Wiebull time to event model with right censoring and repeated events

belhal · July 6, 2018, 4:54pm

Good morning all,

I am trying to write a model on rstan for my time to event data.
I use a Weibull model for my time of occurrence and a right censoring time.
In R, the calculation of my log pdf is as follows:
If you denote by T the vector of times at which event occured, Tc the censoring time (T has thus its first value 0, a certain number of non null times and as last value Tc , lambda and beta my parameters (on which I put lognormal priors by the way) and , my logpdf is calculated as follows

N <- length(T)
init <- which(T==0)
cens <- which(T==Tc)
ind <- setdiff(1:N, append(init,cens))
hazard <- (beta/lambda)*(T/lambda)^(beta-1) #my hazard function
H <- (T/lambda)^beta #the primitve of the hazard function
logpdf <- rep(0,N)
logpdf[cens] <- -H[cens] + H[cens-1]
logpdf[ind] <- -H[ind] + H[ind-1] + log(hazard[ind])
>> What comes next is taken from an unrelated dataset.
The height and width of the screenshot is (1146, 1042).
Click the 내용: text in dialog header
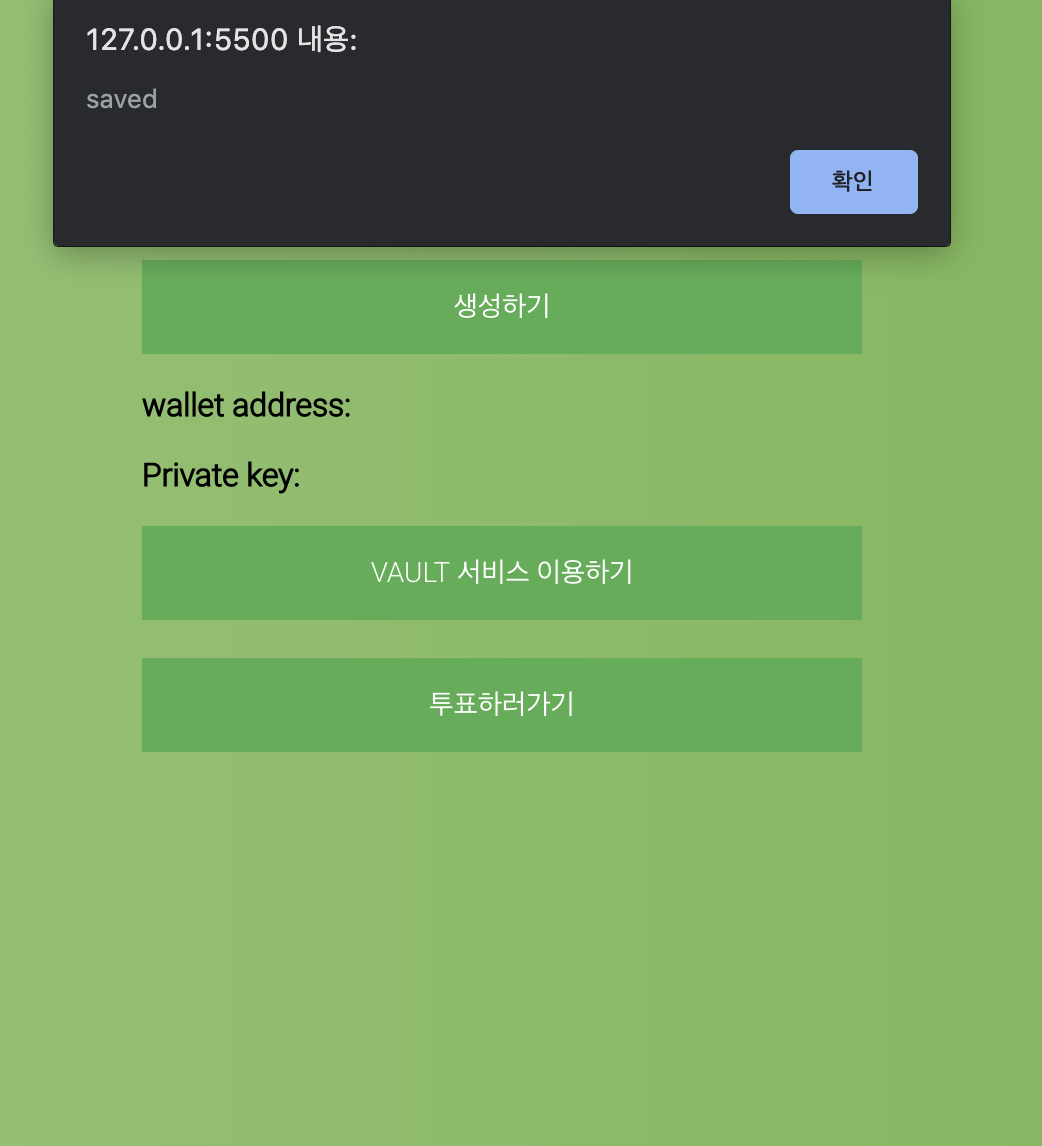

This is an implementation of the theoretical pdf for such models defined as
p(y |\psi) = \exp\left\{-\int_{0}^{T_c}h(u, \lambda,\beta)\textrm{d}u \right\} \prod_{j=1}^{n-1} h(t_{j}, \lambda,\beta)

How would you proceed in writing such model?

Here is an initial version

model <- 'data {
          int<lower=0> N_obs;// Number of observations
          vector[N_obs] time; //obs
          
          real<lower=0> lambda_pop;
          real<lower=0> beta_pop;
          real<lower=0> omega_lambda;
          real<lower=0> omega_beta;
        }
        parameters {
          vector<lower=0>[2] param;
        }

        model {
          //Priors
          param[1] ~ lognormal( lambda_pop , omega_lambda);
          param[2] ~ lognormal( beta_pop , omega_beta);
          time ~ weibull(param[1], param[2]);
        }'

lcomm · July 6, 2018, 7:53pm

Okay, I don’t work with recurrent events so I am going to just trust that your pdf p(y|\psi) is right. I am going to work in terms of the Weibull parameterization in the Stan manual with shape \alpha and scale \sigma, but you can directly substitute \alpha with your \beta and \sigma with your \lambda. I’m also assuming that you have different observation units (I’ll call them people, but they’re whatever things are experiencing these events). Because people can have different numbers of events , I think it’s helpful to think about the two types of likelihood contributions: (1) \exp\{ - \int_0^{t_j} h(u; \sigma, \alpha)du \} for any t_j = T_c and (2) h(t_j; \sigma, \alpha) for the observed event times t_j \ne T_c. So for every person or observation unit i, you have n_i events and one censoring time, yielding a total of \sum_{i=1}^N(n_i + 1) data points from N people. (The zero times in your T vector contribute nothing at all.) You can split those \sum_{i=1}^N(n_i + 1) times into the N_e = \sum_{i=1}^N n_i event times and N_c = N censoring times.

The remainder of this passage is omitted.